Charges against UC regents dropped in lab death

LOS ANGELES

A judge approved a deal dropping felony charges that the regents violated occupational health and safety standards. The Los Angeles County District Attorney's Office says the regents agreed to take corrective safety measures and to establish a $500,000 scholarship at UC Berkeley in the name of the research assistant who died.

A school professor is still facing criminal charges.

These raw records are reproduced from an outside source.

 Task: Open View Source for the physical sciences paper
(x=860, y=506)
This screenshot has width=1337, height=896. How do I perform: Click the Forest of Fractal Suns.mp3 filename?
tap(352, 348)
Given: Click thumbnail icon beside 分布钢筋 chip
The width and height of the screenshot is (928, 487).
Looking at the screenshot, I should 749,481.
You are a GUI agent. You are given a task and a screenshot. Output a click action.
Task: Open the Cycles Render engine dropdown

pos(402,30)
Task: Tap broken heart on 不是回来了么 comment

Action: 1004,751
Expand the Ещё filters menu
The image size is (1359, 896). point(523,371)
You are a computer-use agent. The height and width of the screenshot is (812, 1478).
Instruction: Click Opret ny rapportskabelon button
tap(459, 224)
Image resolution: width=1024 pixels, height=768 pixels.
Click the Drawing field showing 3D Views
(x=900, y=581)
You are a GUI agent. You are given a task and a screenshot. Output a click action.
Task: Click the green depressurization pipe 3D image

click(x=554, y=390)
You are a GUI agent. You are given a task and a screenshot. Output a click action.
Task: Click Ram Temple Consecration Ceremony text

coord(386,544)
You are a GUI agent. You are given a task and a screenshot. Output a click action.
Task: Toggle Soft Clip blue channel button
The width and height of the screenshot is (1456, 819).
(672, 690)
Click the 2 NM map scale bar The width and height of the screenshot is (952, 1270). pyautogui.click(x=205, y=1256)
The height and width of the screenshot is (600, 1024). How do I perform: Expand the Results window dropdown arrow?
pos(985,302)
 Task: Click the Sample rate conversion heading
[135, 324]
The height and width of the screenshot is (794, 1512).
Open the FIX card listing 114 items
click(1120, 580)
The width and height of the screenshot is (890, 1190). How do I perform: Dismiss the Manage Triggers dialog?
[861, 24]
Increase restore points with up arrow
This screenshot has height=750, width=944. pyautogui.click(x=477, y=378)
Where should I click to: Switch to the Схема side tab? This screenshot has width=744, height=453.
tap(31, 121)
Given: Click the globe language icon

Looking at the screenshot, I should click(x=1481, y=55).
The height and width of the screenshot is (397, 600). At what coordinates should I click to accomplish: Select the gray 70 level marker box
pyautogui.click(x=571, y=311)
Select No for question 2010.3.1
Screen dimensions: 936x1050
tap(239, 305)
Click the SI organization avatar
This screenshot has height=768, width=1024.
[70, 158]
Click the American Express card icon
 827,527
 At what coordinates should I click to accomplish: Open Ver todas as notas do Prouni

In 2008, research assistant Sheri Sangji, 23, died after being severely burned when a lab experiment burst into flames. Authorities say Sangji wasn't wearing a lab coat when a flammable chemical spilled and caught fire. Sangji was working for Patrick Harran, a highly-recruited, hard-charging professor in the chemistry department.

Investigators from the state Occupational Health And Safety Agency (Cal OSHA) questioned Harran and determined that Sangji had not been taught how to work safely with the dangerous chemical she used that day.

The university has paid Cal OSHA fines related to the Sangji accident, and for other violations they uncovered. UCLA is contesting another fine for not reporting a previous lab accident that seriously burned a graduate student.

Harran is due back in court on Sept. 5. He faces three counts of willfully violating occupational health and safety standards causing the student's death. It's the first time a professor in the United States has been charged with a felony for the workplace death of an employee.

If convicted, Harran faces up to 4.5 years in prison.

The Associated Press contributed to this report.